To feed that addiction, Florida became a popular state for so-called “pill mills,” where doctors write prescriptions for pain killing medications.
The abuse of prescription drugs is considered one of the nation’s fastest growing drug problem. The Center for Drug Free Living Addictions Receiving Facility in Orlando has reported that addictions to heroin had, until recently, made up 47 percent of the patient base at this forty-bed inpatient detoxification stabilization facility, while pharmaceuticals – and that included all the pain pills – was at 50 percent. By October 2009, those numbers jumped to 83 percent for pain pills, 15 percent for heroin and 2 percent for Methadone.
It’s been estimated that pill mills can bring in $25,000 a day, and these clinics are particularly prevalent in south Florida. Some even advertise “No wait, walk in’s welcome for chronic pain” out front.
The U.S. Drug Enforcement Agency released data last year indicating that 98 of the top 100 doctors dispensing Oxycodone nationally were in Florida, concentrated in Miami, Tampa, and Orlando, and that 126 million pills of Oxycodone are dispensed through Florida pharmacies.
“When confronted with these numbers, a serious problem is plain to see,” Scott testified.
Ninety of the nation’s top 100 Oxycodone purchasing doctors and 53 of the nation’s top 100 Oxycodone purchasing pharmacies were also located in Florida.
In the report card on the Strike Force Team’s work, Scott’s office noted that over the last year, the number of doctors at pill mills has been reduced by 85 percent, down to 13, and the number of pharmacies has fallen by 64 percent, to just 19.
The number of pain clinics in the Sunshine State has also declined, from 800 to 508.
“The strike force teams are getting drugs off our streets and saving lives,” Scott said. “We’ve sent a clear message that Florida will not be known as the state that tolerates criminal drug distribution and abuse.”
Gerald Bailey, commissioner of the Florida Department of Law Enforcement, noted that a report last year on drugs identified in deceased persons was actually encouraging, since it indicated that the number of deaths attributed to prescription drugs fell by nearly 8 percent compared to the same period in 2010.
“In one year, we’ve gone from being known as the ‘Oxy-Express’ to being a role model for other states dealing with this problem,” said Bailey. “We’re just getting started. Prescription drug trafficking remains a significant concern for Florida law enforcement.”

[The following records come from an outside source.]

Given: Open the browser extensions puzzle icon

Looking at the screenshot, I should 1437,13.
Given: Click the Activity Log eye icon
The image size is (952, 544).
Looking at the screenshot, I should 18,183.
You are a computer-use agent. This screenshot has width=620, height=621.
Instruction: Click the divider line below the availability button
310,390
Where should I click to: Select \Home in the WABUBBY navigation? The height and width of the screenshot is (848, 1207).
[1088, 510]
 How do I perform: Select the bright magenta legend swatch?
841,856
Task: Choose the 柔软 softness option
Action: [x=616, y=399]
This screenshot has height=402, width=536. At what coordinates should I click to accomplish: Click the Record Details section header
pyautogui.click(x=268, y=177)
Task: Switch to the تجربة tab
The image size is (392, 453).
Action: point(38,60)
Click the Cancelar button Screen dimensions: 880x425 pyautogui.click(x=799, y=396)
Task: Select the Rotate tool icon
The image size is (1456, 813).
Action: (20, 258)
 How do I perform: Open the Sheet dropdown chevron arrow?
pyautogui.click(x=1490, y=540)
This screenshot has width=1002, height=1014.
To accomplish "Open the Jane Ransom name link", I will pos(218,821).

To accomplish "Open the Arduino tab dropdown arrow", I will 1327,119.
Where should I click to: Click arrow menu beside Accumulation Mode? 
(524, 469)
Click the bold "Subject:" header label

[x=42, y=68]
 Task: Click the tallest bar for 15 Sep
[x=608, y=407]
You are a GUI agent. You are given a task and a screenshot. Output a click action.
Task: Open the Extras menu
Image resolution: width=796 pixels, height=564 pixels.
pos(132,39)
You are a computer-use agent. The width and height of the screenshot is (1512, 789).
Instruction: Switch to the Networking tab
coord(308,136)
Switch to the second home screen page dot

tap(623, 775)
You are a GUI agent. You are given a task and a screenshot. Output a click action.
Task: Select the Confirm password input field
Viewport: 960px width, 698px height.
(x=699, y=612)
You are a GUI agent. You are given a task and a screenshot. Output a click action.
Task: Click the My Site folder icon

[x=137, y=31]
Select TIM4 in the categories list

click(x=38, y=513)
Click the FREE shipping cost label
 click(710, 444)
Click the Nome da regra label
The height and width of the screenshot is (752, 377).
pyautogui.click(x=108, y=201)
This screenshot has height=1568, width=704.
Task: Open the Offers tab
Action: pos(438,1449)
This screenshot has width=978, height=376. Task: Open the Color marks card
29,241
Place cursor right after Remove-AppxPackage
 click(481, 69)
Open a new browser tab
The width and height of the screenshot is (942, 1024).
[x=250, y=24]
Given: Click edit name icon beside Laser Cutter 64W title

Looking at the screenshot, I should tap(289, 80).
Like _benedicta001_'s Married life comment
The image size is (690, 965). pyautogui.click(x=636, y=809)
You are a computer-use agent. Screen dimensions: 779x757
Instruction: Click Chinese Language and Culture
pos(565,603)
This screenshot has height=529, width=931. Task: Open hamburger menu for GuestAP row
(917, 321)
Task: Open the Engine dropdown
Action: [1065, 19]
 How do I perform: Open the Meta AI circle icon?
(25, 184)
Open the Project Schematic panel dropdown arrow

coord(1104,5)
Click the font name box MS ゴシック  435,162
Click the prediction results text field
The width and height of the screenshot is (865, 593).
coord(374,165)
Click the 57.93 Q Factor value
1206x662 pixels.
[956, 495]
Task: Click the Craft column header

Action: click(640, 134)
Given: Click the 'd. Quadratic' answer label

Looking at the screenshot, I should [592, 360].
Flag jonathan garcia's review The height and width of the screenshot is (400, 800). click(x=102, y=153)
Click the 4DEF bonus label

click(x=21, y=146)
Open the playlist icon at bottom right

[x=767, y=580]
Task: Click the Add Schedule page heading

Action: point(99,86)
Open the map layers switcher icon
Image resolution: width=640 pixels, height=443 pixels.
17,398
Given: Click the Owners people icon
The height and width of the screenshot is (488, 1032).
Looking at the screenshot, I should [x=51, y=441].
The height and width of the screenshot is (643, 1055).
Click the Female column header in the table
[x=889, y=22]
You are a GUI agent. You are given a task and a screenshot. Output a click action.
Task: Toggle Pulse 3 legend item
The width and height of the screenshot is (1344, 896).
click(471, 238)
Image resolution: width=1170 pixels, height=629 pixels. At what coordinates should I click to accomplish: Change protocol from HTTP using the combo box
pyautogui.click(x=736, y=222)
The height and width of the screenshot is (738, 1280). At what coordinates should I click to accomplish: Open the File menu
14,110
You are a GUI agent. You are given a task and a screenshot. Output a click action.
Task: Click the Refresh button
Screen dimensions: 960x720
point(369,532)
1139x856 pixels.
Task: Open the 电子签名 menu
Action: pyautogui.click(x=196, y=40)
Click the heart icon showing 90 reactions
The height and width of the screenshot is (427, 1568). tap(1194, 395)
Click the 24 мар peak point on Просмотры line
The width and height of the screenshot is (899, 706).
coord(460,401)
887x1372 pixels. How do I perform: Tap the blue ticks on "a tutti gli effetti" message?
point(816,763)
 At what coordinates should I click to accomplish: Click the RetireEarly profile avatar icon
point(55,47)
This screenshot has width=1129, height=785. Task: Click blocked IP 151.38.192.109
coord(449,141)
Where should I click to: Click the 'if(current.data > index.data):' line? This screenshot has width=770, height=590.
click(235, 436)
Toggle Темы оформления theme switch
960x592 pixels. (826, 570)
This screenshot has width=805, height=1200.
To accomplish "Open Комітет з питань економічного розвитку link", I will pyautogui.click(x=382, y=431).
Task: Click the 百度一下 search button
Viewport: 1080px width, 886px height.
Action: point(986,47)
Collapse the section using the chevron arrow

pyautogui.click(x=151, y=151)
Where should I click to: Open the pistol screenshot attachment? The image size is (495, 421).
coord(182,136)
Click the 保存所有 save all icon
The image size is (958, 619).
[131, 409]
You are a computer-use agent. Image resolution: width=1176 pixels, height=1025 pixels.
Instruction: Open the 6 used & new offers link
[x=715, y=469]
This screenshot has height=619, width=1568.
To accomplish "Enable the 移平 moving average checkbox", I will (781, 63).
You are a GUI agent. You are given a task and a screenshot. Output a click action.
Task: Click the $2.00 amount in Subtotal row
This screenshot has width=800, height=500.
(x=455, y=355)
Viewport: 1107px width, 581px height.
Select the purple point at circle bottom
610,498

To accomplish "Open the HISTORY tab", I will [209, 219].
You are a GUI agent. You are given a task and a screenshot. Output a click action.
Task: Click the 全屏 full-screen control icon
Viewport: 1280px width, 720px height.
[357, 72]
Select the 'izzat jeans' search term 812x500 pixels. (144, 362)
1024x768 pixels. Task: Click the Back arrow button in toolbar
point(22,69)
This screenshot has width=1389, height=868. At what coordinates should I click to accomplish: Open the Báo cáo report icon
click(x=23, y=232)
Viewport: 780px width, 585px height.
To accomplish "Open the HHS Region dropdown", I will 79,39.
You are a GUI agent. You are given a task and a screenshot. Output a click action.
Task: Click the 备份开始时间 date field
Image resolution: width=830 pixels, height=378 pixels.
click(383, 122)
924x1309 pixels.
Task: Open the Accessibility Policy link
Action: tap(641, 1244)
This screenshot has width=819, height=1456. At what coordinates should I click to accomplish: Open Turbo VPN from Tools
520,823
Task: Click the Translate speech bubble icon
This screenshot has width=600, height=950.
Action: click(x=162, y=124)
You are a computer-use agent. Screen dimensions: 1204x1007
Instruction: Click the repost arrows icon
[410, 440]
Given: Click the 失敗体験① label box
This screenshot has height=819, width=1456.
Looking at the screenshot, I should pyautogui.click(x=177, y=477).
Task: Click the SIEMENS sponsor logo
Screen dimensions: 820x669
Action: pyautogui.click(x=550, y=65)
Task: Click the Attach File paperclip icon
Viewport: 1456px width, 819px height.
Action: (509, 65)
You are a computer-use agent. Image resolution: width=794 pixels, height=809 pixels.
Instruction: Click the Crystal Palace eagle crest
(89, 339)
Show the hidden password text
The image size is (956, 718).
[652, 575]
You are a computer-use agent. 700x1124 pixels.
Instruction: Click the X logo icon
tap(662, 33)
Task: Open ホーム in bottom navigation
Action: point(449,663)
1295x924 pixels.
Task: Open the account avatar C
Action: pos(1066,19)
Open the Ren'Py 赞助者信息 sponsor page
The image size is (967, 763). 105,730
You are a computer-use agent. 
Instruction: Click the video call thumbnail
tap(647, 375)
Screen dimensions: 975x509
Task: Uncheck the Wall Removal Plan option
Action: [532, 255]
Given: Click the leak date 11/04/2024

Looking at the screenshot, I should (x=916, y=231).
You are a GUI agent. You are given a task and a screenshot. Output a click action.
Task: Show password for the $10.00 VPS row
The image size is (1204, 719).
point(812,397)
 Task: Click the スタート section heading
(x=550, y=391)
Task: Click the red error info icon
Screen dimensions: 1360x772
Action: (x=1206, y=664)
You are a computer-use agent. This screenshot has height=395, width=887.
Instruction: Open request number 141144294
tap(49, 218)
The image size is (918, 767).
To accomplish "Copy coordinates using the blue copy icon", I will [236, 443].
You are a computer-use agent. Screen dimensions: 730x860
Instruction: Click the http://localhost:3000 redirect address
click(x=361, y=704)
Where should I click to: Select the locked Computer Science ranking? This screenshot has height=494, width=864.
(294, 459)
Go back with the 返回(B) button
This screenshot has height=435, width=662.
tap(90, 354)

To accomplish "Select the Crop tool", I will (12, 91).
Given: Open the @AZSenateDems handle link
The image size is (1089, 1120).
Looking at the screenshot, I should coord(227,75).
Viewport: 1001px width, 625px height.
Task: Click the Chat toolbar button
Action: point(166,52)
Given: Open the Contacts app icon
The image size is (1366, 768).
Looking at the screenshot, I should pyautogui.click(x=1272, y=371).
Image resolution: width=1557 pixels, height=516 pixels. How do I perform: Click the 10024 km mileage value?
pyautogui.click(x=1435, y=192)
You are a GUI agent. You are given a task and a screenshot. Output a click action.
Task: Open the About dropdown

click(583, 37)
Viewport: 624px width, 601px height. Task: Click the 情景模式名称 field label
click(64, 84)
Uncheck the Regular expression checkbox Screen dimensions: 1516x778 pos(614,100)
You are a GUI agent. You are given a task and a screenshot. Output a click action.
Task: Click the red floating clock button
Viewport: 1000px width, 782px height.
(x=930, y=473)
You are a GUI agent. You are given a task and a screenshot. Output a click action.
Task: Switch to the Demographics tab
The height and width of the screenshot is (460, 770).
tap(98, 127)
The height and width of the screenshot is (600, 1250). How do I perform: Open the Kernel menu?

The statewide strike force works under the coordination of FDLE, and has seven regional teams, each led by a police chief and county sheriff. Winter Park Police Chief Brett Railey called this a successful way to “use all the tools in our toolbox to fight this battle. Investigating doctors, pill mills and drug trafficking organizations can often be long and costly. One important tool has been the availability of strike force funding. Many of the cases would go unaddressed without these funds.”
Another partner in this battle has been health officials from DOH. The agency’s interim Surgeon General, Dr. Steven Harris, said the agency has worked with the local teams to help root out unscrupulous doctors, pharmacies and pain clinics, since DOH “realizes the severity of this epidemic, and will help lead the fight to stop the inappropriate prescribing of highly addictive controlled substances to patients, and stop senseless deaths that come from this practice.”